Football Federation of Chile
- Founded: 19 June 1895; 131 years ago
- Headquarters: Santiago, Chile
- FIFA affiliation: 1913 (revoking membership in 1925)
- CONMEBOL affiliation: 1916
- President: Pablo Milad Abusleme
- Website: laroja.cl

= Football Federation of Chile =

Governing body of association football in Chile

The Football Federation of Chile (Federación de Fútbol de Chile or FFCh) is the governing body of football in Chile. It was founded on 19 June 1895, making it the second-oldest South American association football federation, and is a founding member of CONMEBOL since 1916. It supervises the Chile national football team, Chile women's national football team, Asociación Nacional de Fútbol Profesional: (National Association of Professional Football, originally called Asociación Central de Fútbol (Central Football Association), or ACF, and Asociación Nacional de Fútbol Amateur (National Association of Amateur Football).

==Affiliation and organization==
The Federación is affiliated to FIFA, CONMEBOL and the Olympic Committee of Chile. In turn, it is the body that governs both the professional and amateur football in Chile.

The Football Federation of Chile is responsible for overseeing the Asociación Nacional de Fútbol Profesional (ANFP) and Asociación Nacional de Fútbol Amateur (ANFA). These two associations are managed by the Instituto Nacional del Fútbol (National Institute of Football, also known as INAF) created in 1996 for the training of referees, football coach, engineering of the implementation of business administration, sports organizations, technical operation and the maintenance of sports venues and recreation.

=== Association staff ===

| Name | Position | Source |
|---|---|---|
| Chile Pablo Milad | President |  |
| Chile Justo Alvarez | Vice-president |  |
| Chile Jorge Yunge | General secretary |  |
| Chile Elias Vistoso | Treasurer |  |
| n/a | Technical director |  |
| Chile Nicolás Córdova | Team coach (men's) |  |
| Chile Luis Mena | Team coach (women's) |  |
| Chile Gianfranco Dazzarolla | Media/communications manager |  |
| Chile Luis Alberto Ramírez | Futsal Coordinator |  |
| Chile Christian Schiemann | Referee coordinator |  |
| Chile Roberto Tobar | Chairperson of the Referees Committee |  |
| Chile Carlos Ullora | Head/Director of the Referees Department |  |

==History==
The Football Association of Chile (FAC) was founded, after a meeting in Valparaíso on 19 June 1895, and is headed by journalist David Scott. This organization was a pioneer in terms of football organization in Chile, but with a very limited scope. It came into conflict with the Federación Sportiva Nacional, the national institution created in 1909 to protect the sports in the country.

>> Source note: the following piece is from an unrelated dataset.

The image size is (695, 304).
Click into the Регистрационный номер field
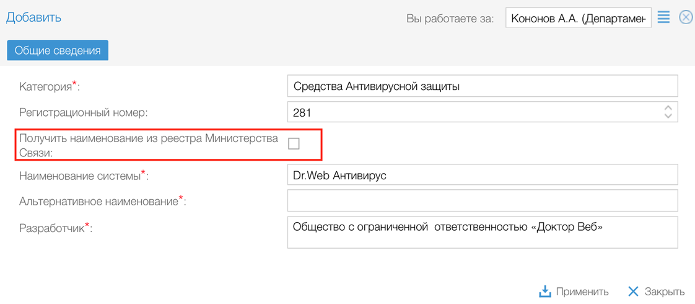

Having Hispanicised its name to Asociación de Football de Chile, FAC achieved affiliation to FIFA provisionally in 1913 and fully in 1914. In 1916, during the competition of the first Copa América, CONMEBOL was founded with Chile as one of the founding members, besides the Confederação Brasileira de Desportos (CBD), Asociación Argentina de Football (AAF) and Asociación Uruguaya de Fútbol (AUF).

In 1917, the disputes with the Federación Sportiva Nacional were resolved. But in the early twenties, there appeared the Federación de Football de Chile located in Santiago, which, in October 1923, took the continental football national representation, before the retreat of the Asociación de Football de Chile from the CONMEBOL in order to form a parallel confederation. Faced with this situation, FIFA removed Chile in 1925.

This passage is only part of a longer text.